Started working at a start-up and were promised shares? They aren’t really yours

The Haifa Economic Court determined in a precedential ruling that employees who receive shares from a company in a track that enables them to postpone receiving a tax benefit until exercising them – do not have rights as shareholders, as long as the shares are in the hands of the company’s trustee ■ The trustee’s commitments are first and foremost to ensure that tax is paid

09.02.20 | Efrat Neuman

The Haifa District Court’s Economic Department recently ruled on an interesting question that is relevant to many employees.  What happens during the period in which shares that the employee received are held by a trustee?  In order for the employee to be able to postpone payment of reduced taxes for them, because it is a taxable benefit, they are held by a trustee for a black-out period.  Only when the employee chooses to transfer the shares to himself – generally in a private company, in cases of the sale or IPO of the company – does he pay tax.

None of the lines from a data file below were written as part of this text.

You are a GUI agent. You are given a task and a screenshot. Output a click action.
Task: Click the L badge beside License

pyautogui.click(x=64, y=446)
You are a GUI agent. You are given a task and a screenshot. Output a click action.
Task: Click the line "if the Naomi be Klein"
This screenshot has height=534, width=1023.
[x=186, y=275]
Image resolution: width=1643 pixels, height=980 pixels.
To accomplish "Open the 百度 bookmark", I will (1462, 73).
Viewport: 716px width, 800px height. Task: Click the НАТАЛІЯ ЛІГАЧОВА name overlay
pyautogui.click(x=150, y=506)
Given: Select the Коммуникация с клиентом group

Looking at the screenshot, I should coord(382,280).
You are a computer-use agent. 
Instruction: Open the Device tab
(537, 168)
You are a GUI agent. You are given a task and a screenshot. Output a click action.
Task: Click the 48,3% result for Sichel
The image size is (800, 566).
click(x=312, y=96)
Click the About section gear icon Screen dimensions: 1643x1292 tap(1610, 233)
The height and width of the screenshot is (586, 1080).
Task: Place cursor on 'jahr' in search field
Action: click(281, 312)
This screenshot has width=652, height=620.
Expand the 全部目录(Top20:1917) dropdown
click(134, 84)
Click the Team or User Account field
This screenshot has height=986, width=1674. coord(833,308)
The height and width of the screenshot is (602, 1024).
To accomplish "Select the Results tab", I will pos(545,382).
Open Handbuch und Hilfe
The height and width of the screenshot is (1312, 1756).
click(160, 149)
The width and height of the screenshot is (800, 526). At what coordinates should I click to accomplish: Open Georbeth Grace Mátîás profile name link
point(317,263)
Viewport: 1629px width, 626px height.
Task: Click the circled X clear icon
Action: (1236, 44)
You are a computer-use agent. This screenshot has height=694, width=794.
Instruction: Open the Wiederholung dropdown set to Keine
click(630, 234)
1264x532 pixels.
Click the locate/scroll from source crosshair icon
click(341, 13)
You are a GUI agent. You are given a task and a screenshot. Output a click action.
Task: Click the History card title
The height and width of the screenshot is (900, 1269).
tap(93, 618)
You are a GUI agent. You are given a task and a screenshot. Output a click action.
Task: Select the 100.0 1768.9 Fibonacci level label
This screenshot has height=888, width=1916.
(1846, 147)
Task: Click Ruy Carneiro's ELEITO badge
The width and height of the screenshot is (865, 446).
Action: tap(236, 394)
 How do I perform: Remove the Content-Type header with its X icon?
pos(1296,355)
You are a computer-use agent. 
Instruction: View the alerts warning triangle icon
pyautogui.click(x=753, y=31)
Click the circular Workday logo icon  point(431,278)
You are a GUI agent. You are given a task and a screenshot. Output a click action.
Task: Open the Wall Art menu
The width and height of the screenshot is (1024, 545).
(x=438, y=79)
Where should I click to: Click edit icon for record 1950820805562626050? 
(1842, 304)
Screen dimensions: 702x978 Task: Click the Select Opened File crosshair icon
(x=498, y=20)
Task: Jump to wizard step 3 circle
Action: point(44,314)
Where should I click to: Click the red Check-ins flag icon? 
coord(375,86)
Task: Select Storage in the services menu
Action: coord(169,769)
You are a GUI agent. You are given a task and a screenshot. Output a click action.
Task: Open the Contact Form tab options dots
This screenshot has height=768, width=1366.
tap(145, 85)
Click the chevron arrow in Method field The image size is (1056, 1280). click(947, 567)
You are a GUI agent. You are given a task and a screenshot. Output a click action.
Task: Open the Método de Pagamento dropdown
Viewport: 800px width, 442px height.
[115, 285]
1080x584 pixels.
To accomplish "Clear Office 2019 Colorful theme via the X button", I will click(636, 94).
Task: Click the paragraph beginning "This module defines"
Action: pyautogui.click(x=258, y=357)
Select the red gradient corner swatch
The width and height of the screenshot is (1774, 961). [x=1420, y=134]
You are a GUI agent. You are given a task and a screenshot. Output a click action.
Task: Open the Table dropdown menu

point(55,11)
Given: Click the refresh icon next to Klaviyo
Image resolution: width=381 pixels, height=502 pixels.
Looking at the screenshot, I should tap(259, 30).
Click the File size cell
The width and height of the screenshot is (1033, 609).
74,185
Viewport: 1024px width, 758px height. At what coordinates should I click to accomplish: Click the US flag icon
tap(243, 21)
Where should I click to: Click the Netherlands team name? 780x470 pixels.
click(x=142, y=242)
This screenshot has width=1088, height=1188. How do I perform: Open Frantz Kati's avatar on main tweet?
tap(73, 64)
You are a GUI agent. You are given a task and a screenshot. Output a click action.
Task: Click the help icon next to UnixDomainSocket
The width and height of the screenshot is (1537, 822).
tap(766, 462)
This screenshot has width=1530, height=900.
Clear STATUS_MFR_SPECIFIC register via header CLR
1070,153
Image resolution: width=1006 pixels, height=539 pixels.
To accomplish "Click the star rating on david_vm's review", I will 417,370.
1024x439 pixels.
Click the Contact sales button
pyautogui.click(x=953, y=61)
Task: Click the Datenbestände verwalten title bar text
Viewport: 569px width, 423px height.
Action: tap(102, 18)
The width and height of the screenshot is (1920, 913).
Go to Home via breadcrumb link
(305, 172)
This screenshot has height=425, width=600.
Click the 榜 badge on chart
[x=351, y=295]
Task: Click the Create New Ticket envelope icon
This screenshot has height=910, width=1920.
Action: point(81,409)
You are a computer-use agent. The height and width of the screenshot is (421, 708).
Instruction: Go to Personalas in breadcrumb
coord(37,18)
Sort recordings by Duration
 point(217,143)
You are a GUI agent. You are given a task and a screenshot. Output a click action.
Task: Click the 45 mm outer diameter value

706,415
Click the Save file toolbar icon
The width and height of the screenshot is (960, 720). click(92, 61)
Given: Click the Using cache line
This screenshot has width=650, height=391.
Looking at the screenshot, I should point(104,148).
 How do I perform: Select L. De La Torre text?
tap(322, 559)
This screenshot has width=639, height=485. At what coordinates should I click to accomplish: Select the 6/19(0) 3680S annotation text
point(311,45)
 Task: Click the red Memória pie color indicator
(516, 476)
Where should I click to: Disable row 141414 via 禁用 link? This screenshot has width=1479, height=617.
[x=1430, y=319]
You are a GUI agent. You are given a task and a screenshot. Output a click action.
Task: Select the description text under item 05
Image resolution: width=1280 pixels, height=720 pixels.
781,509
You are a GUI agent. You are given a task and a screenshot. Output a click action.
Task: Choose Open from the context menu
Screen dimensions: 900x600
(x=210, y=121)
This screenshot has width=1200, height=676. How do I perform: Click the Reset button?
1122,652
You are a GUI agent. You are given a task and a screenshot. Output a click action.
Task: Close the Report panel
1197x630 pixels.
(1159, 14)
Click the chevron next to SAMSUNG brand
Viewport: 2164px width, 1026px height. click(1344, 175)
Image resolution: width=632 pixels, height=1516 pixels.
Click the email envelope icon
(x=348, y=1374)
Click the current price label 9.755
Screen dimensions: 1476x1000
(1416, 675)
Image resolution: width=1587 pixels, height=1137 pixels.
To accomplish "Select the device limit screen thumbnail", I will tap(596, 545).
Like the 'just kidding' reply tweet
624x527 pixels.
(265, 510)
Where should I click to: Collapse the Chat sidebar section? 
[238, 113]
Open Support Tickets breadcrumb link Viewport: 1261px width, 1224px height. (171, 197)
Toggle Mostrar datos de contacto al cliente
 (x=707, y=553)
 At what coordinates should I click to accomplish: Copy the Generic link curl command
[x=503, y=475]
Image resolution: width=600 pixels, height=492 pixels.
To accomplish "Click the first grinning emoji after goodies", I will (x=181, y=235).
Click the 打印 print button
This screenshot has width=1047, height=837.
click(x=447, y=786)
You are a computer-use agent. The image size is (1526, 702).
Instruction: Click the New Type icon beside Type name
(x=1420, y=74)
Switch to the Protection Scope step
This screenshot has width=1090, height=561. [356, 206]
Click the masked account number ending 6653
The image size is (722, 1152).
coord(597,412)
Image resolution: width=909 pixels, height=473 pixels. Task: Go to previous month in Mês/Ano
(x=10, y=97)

This situation raises several questions:  To whom do the shares belong during the period that the shares are held by the trustee?  Does the employee have any standing in the company while the shares are held for him?  And does this standing offer him rights as a shareholder in the company?  According to Judge Ron Sokol, as long as the employee has not exercised the shares, sold them or transferred them to his possession, and has not paid taxes for them – they do not belong to him officially in a manner that offer him rights as a shareholder.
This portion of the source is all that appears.